The Mystery of the Missing Sauerkraut

Sometimes the central market is a cruel and lonely place.

When I was growing up, my grandmother made sauerkraut at least once a week from the big jars stored in the cellar. I didn’t pay much attention other than when I was asked to haul the next jar into the kitchen. So as a young adult, I was surprised when I bought the same sauerkraut to make for myself and found it was nothing like my childhood recollections. The following weekend at my grandparent’s house, I checked the cellar, confirmed that I had bought the same brand, and asked over lunch why my sauerkraut was lacking.

My grandmother gave me a long suffering sigh, once again faced with a grandchild who did not appreciate her lifetime efforts to make our world a better place.

“You don’t just heat the raw sauerkraut from the jar,” she said. “You need to add juniper berries and a bay leaf and maybe a pinch of caraway.
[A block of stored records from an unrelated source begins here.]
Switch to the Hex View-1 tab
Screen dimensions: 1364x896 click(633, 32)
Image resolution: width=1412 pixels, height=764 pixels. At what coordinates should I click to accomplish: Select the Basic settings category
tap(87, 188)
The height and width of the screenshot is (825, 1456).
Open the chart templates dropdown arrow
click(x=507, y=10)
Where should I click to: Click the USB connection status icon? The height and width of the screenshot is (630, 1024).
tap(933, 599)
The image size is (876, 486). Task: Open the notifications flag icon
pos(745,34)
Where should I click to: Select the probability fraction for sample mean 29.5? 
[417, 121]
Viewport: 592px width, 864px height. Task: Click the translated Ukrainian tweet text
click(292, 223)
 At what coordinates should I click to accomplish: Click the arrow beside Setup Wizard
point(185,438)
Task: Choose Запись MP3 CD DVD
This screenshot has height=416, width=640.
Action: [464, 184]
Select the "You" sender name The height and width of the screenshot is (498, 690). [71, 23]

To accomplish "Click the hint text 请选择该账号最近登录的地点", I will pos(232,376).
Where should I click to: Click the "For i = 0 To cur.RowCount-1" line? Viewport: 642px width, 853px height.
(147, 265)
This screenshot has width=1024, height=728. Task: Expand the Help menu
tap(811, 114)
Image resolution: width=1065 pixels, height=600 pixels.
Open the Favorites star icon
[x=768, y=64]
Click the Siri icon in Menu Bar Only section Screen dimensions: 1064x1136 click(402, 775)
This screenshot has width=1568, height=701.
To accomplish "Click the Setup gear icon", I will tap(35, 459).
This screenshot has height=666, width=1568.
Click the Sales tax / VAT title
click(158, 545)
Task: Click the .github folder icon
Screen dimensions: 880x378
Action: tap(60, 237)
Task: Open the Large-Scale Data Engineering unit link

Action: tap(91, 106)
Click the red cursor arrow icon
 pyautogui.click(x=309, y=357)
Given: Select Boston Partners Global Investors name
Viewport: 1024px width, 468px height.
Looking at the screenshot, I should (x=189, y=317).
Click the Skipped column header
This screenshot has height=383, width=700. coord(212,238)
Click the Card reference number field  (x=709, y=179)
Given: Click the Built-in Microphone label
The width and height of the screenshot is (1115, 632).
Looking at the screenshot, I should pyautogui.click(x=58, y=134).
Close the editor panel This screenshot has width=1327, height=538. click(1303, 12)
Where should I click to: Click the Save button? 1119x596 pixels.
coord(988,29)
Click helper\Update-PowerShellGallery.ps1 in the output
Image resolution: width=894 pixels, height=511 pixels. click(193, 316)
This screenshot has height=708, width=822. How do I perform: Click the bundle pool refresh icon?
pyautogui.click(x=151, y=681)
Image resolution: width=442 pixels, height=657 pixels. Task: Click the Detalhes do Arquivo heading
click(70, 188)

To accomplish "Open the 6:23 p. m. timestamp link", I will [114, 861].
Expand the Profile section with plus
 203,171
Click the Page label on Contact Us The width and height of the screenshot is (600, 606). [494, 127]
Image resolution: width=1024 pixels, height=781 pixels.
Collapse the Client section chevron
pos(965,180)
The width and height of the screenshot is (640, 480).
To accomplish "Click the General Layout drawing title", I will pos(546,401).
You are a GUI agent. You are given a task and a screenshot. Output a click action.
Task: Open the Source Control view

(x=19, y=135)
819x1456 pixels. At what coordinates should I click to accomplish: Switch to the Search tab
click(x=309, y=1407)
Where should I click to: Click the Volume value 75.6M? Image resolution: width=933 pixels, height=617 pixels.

If the kraut is too acidic, you can add some onions to sweeten it. Then simmer it slowly in half a bottle of white wine.”

“Champagne,” said my grandfather.

“Don’t be silly!” She glared and him and patted my hand; I was back to being today’s favorite.

“Some people make sauerkraut with champagne,” he muttered.

“Rich people,” she said, using the tone she normally reserved for snake oil salesmen and Catholics.

“Sylvia might be a rich person some day.”

She glared at him and the subject was dropped.

The sauerkraut in Estonia, hapukapsas, is not quite the same; it is somehow tamer, as if made by someone who isn’t sure if they actually like fermented cabbage. You can buy it fresh at the supermarkets in plastic bags with sell-by dates. When cooked to my grandmother’s recipe, it’s perfectly nice. It’s better if you let it sit for a week or two past the sell-by date. I had accepted a life of slightly inferior sauerkraut until I found the Sauerkraut Woman at the central market.

She always offered old and new ferments, both at the same price, as if no one could quite decide if aging it was a good thing or bad. One version was studded with caraway seeds, another stained purple with beet juice. Sometimes she would have a barrel with a warning symbol of a bright red chili, although based on the actual heat, it was maybe only in the same room as a jalapeno. I happily tried a batch from every barrel and then started from the beginning and tried them all again. And then one day I went to the market and she wasn’t there.

In a panic, I posted to r/Eesti on Reddit.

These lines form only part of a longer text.